━━━ Document excerpt ━━━

Studio album by Smoke Fairies
- Released: 6 September 2010
- Genre: Blues, folk rock, indie rock
- Length: 64:20
- Label: V2

Smoke Fairies chronology
| Ghosts (2010) | Through Low Light and Trees (2010) | Blood Speaks (2012) |

Singles from Through Low Light and Trees
- "Hotel Room" Released: 2010; "Strange Moon Rising" Released: 24 January 2011; "Storm Song" Released: 16 May 2011;

= Through Low Light and Trees =

Through Low Light and Trees is the debut studio album by English duo Smoke Fairies. It was released in September 2010 on V2 Records and worldwide a year later on the bands Year Seven Records label.

==Background==
The album was recorded over a 10-day session at the Sawmills Studios in Cornwall.

In an interview for Slant Magazine, when asked about the bands musical influences on the album, Blamire replied, "A lot of our lyrics are quite concerned with looking back on the past in someway, looking back on how people change, and how they connect emotionally with their environment. And that’s kind of a historical perspective on life in a way, something I guess we’ve kind of picked up on. So yes, it’s about imagination really at the end of the day".

The album title originates from lyrics in “Summer Fades", a song which reflects on "the nostalgia and excitement that comes with a new beginning", the band explained in an interview for The Line of Best Fit. The interview revealed details and meanings behind the tracks, which include, Devil in my Mind – "a dark song about getting lost and trapped in the city", Dragon – "dragons eating people" and Hotel Room – "light and momentary pleasure that might not last, but is good anyway".

━━━

* _Set of tasks_
**A.** How would you render this sentence from the Smoke Fairies album article in Spanish: "The album was recorded over a 10-day session at the Sawmills Studios in Cornwall."
**B.** Do these statements agree with the Smoke Fairies album article? (i) The album came out on V2 Records. (ii) The album was recorded in London. (iii) The album is the duo's second studio album.
**C.** Can you carry the Smoke Fairies album article on from its last sentence?

━━━ Provided data ━━━

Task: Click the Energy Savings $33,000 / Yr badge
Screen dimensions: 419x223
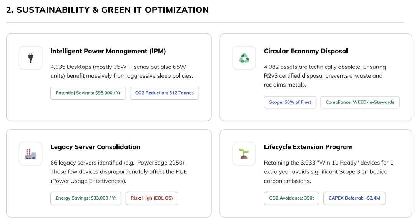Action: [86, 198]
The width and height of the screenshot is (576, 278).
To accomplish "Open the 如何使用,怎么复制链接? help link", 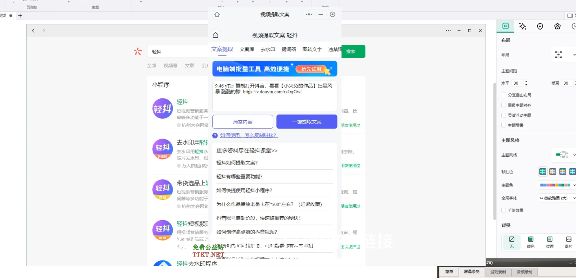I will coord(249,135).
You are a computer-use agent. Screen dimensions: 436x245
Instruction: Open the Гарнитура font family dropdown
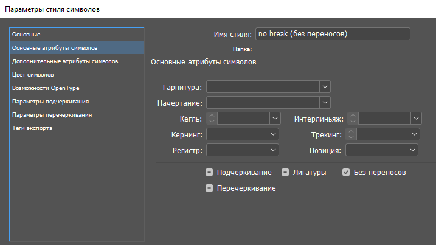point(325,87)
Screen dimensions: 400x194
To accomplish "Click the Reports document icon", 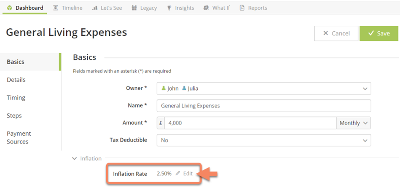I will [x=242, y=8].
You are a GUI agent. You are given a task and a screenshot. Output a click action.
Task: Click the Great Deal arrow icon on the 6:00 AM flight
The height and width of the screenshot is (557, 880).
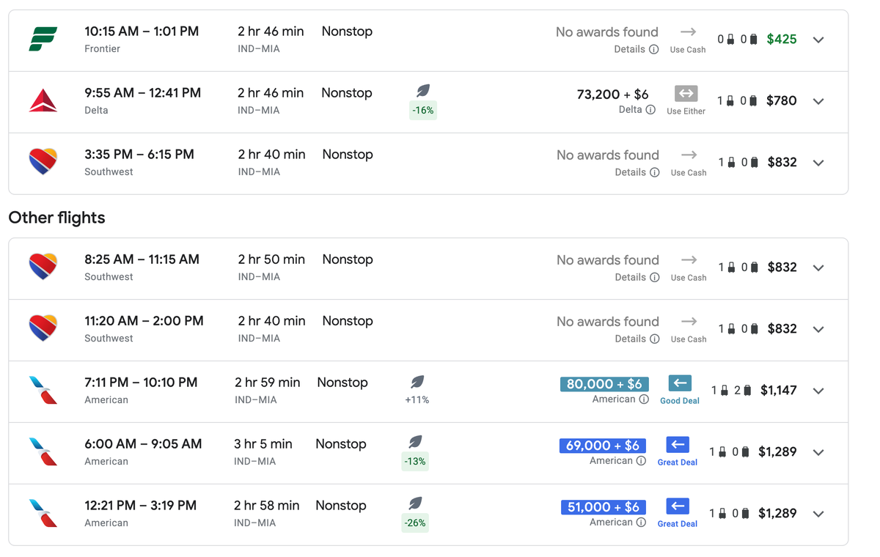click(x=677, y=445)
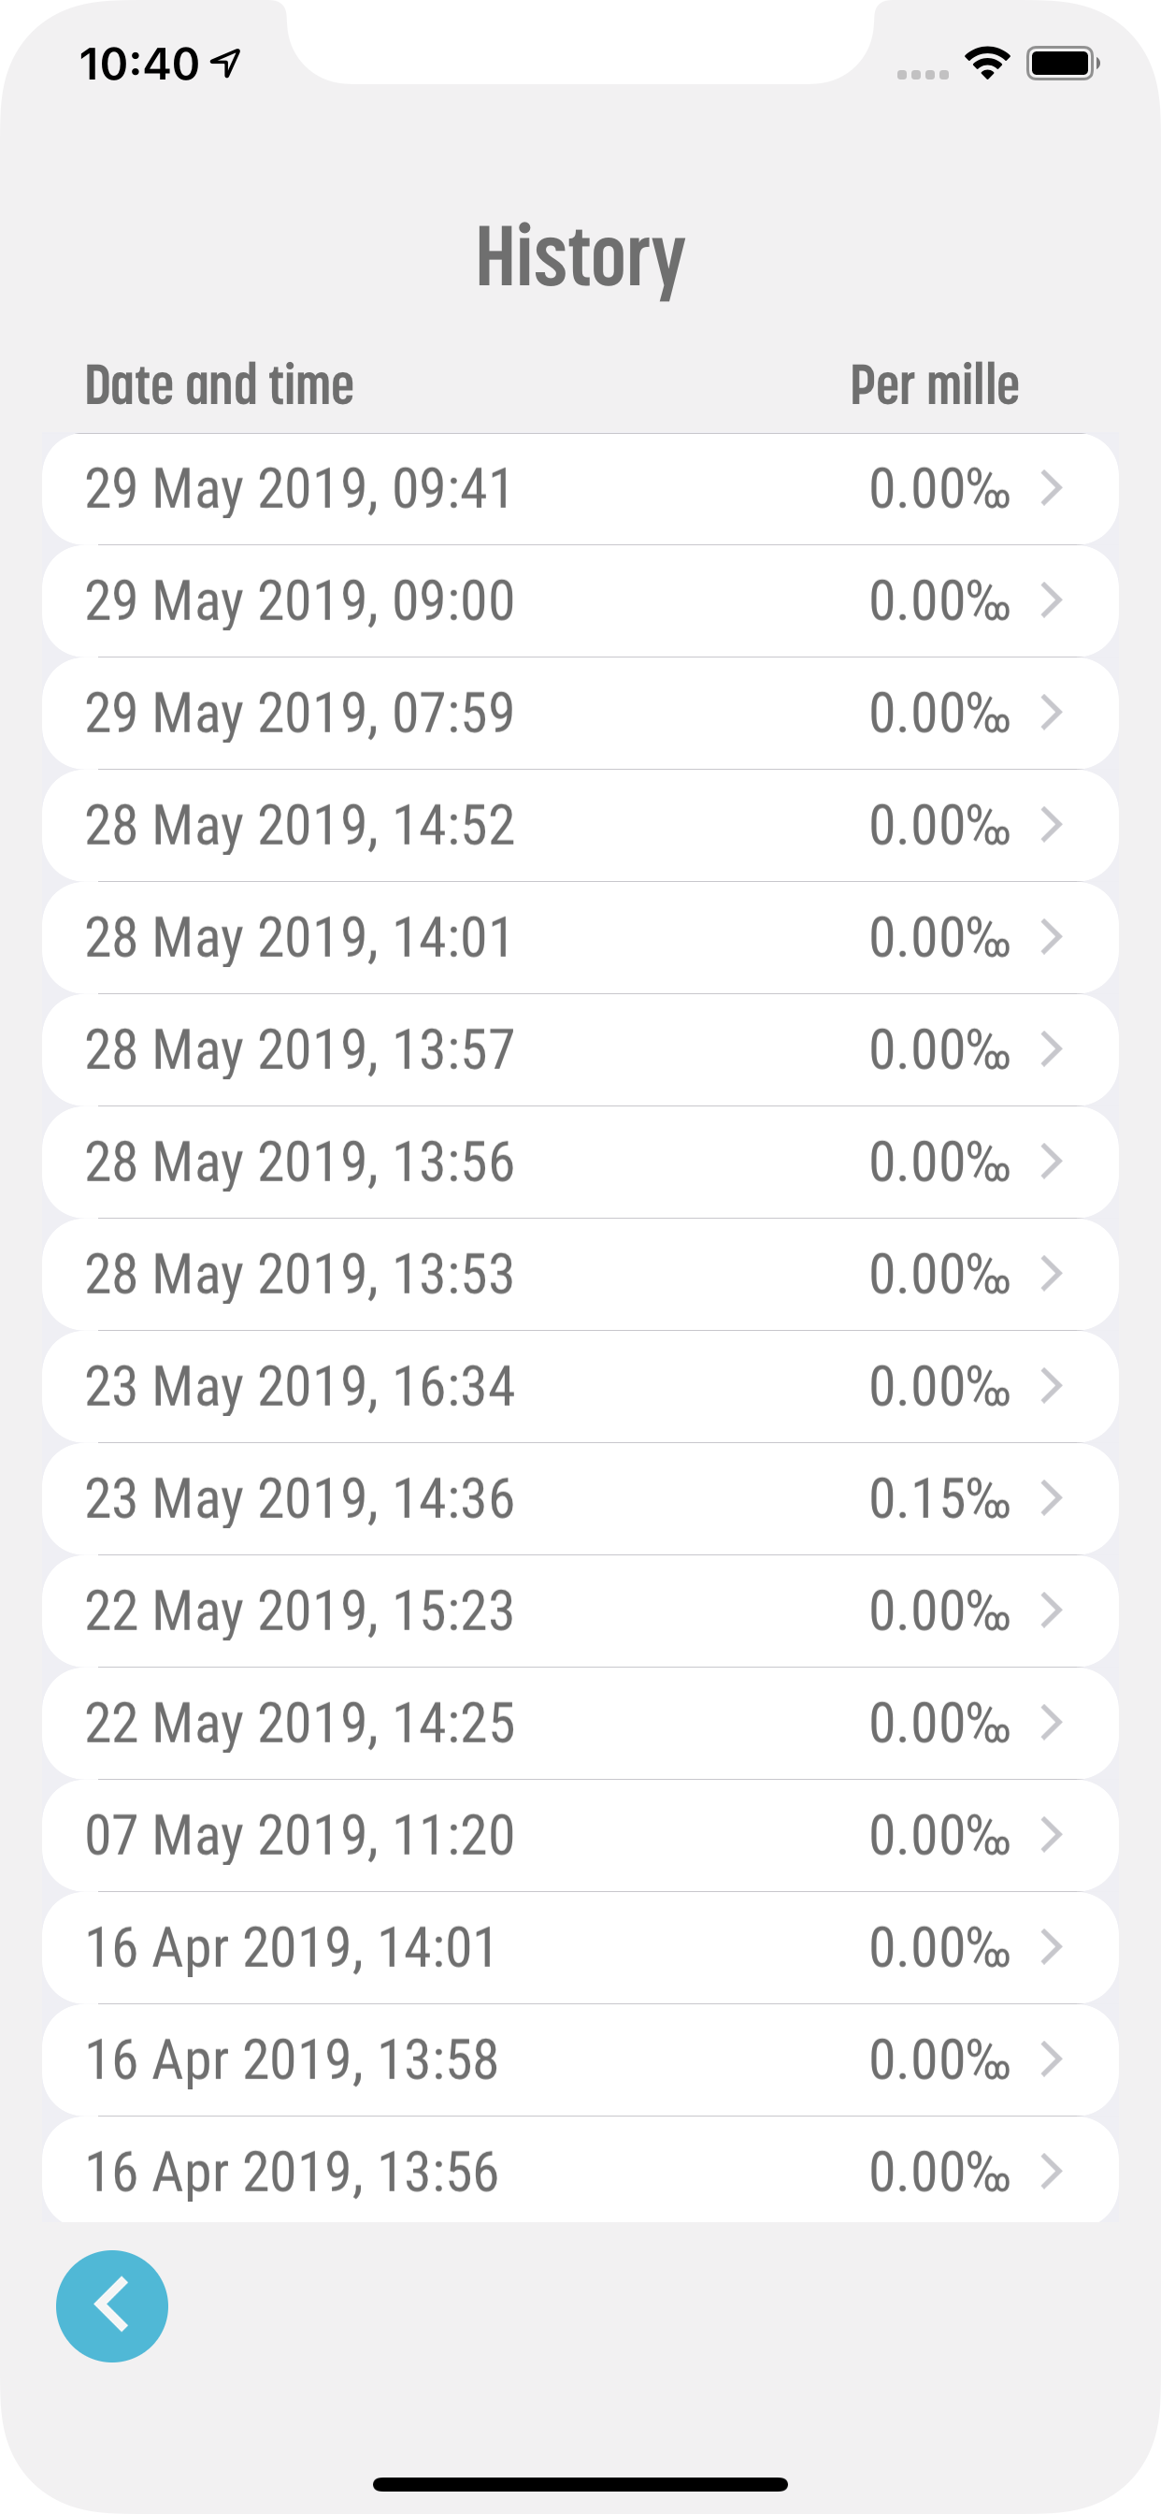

━━━

* _Results of the tasks_
**A.** El álbum se grabó en una sesión de 10 días en los Sawmills Studios de Cornualles.

**B.**
(i) Yes: "It was released in September 2010 on V2 Records"
(ii) No: "recorded over a 10-day session at the Sawmills Studios in Cornwall"
(iii) No: "the debut studio album by English duo Smoke Fairies"

**C.**
In a review for NME, Laura Snapes concluded, "At times, it’s too lovely and woozy for its own good – but when the mood sours, as on standouts "Devin in my Mind" and "Erie Lackawanna", it’s really rather intoxicating stuff."

The album was released on CD with various bonus disc / EP versions and on black / limited addition clear vinyl. A limited edition box set with additional artwork and photographs was also available.

Through Low Light and Trees was reissued in 2021 on translucent green vinyl, to mark its 10th anniversary.

Professional ratings
Aggregate scores
| Source | Rating |
| Metacritic | 77/100 |
Review scores
| Source | Rating |
| AllMusic | Star |
| musicOMH | Star |
| NME | 7/10 |
| PopMatters | 8/10 |

==Track listing==

CD 1
| No. | Title | Length |
|---|---|---|
| 1. | "Summer Fades" | 4:11 |
| 2. | "Devil in My Mind" | 4:46 |
| 3. | "Hotel Room" | 4:11 |
| 4. | "Dragon" | 2:37 |
| 5. | "Erie Lackawanna" | 4:34 |
| 6. | "Strange Moon Rising" | 3:25 |
| 7. | "Morning Blues" | 3:39 |
| 8. | "Storm Song" | 4:16 |
| 9. | "Blue Skies Fall" | 3:04 |
| 10. | "Feeling Is Turning Blue" | 3:51 |
| 11. | "After the Rain" | 3:16 |

Bonus CD
| No. | Title | Length |
|---|---|---|
| 1. | "Dancing Light" | 4:06 |
| 2. | "Storm Song" (alternate version) | 3:48 |
| 3. | "Strange Moon Rising" (alternate version) | 3:04 |
| 4. | "Requiem" | 4:01 |
| 5. | "Devil in My Mind" (alternate version) | 4:09 |
| 6. | "Human Concerns" | 3:22 |

==Personnel==
All personnel credits adapted from Through Low Light and Trees sleeve notes.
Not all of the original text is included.